Sure i have codes and serial letters for a 1/48 kit, with the 1/32 kit being around £20 thinking of getting one to do for Sander.

Reactions: Bacon Bacon:
1 | Like List reactions


----------



## Airframes (Aug 24, 2019)

Yep, £20.95 and free shipping from Jadlam (on e-bay), or £26.98 at Model Hobbies, and £29.95 at Hannant's.


----------



## Crimea_River (Aug 24, 2019)

Airframes said:


> Not sure if MJ318 had the nose art and 'City of Oshawa' though - the name suggests a 'Presentation' aircraft, so if it was on another airframe as well, it would probably be 'City of Oshawa II'. for example.



"City of Oshawa" was the squadron moniker, not the airframe so the "II" would be highly unlikely.


----------



## rochie (Aug 24, 2019)

Crimea_River said:


> "City of Oshawa" was the squadron moniker, not the airframe so the "II" would be highly unlikely.


Andy do you think all of the sqn's Spitfires carried city of Oshawa ?


----------



## Crimea_River (Aug 24, 2019)

I did check the few photos of 416 Squadron aircraft in Bracken's books and I didn't see any others. MJ832 was flown by F/L "Sten" Lundberg on May 21, 1944 when he was hit by flak and crash landed. becoming a POW.

Would be interested to hear from Sander how he came to find out that ML318 was coded "T".


----------



## Airframes (Aug 24, 2019)

Thanks for the clarification Andy.


----------



## Kingscoy (Aug 24, 2019)

rochie said:


> Sure i have codes and serial letters for a 1/48 kit, with the 1/32 kit being around £20 thinking of getting one to do for Sander.



That would be very kind Karl!!



Crimea_River said:


> I did check the few photos of 416 Squadron aircraft in Bracken's books and I didn't see any others. MJ832 was flown by F/L "Sten" Lundberg on May 21, 1944 when he was hit by flak and crash landed. becoming a POW.
> 
> Would be interested to hear from Sander how he came to find out that ML318 was coded "T".

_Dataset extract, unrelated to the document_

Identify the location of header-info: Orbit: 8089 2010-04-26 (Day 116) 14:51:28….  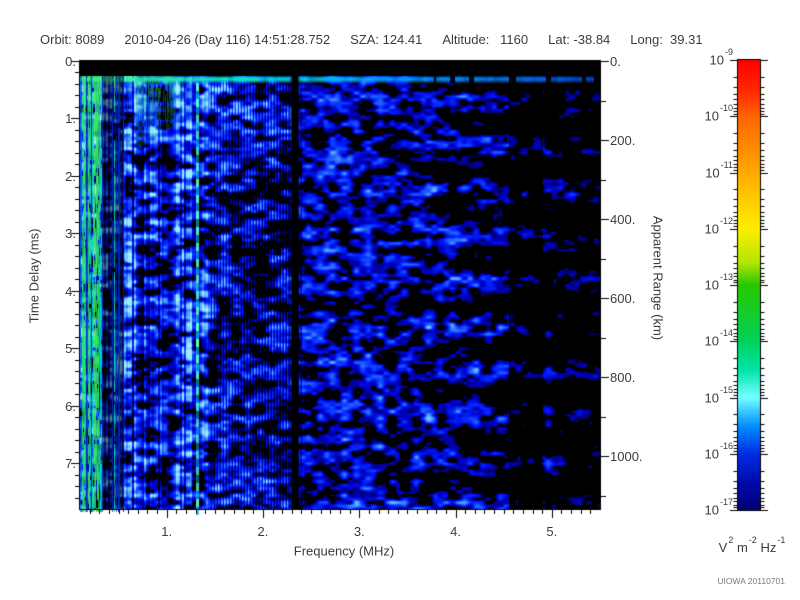
(372, 40).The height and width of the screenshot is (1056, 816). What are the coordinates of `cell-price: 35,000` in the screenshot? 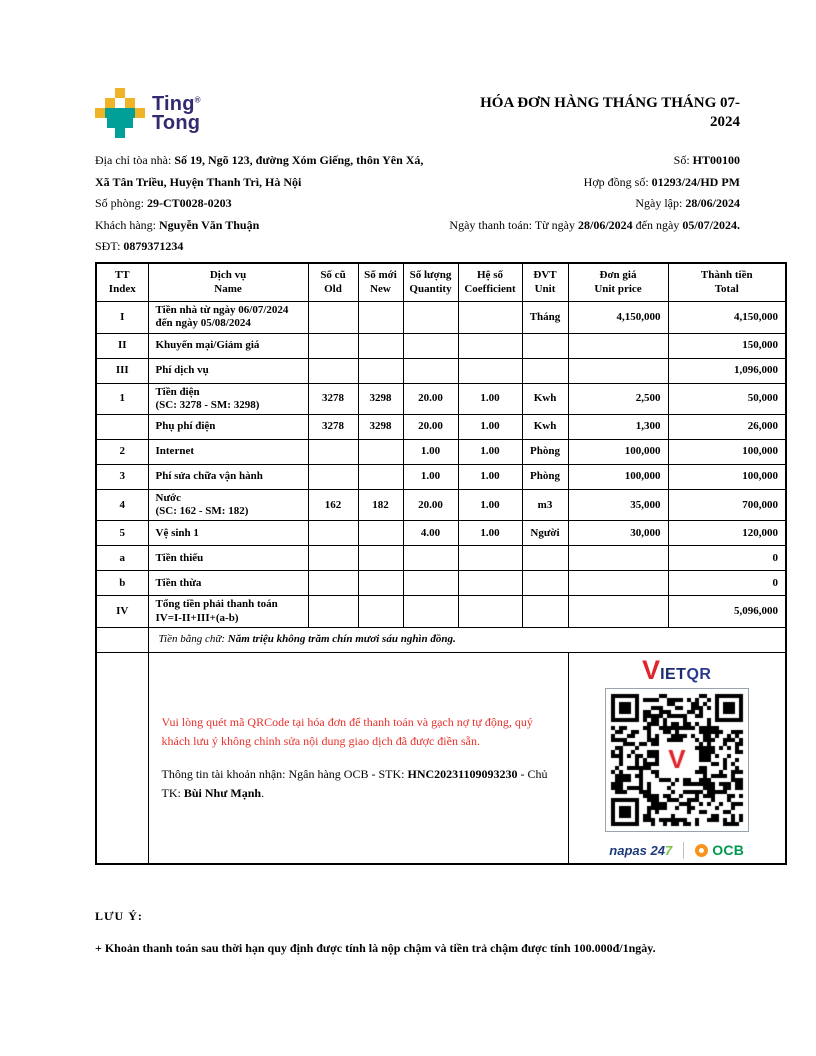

A friend did the archive research on this a/c...will ask him where he found it.

Reactions: Like Like:
1 | Like List reactions


----------



## Kingscoy (Aug 24, 2019)

Hi Andy
The letter code info comes directly from the daughter of Patterson. My friend had contact with her a few years ago.


----------



## Crimea_River (Aug 24, 2019)

Thanks Sander.


----------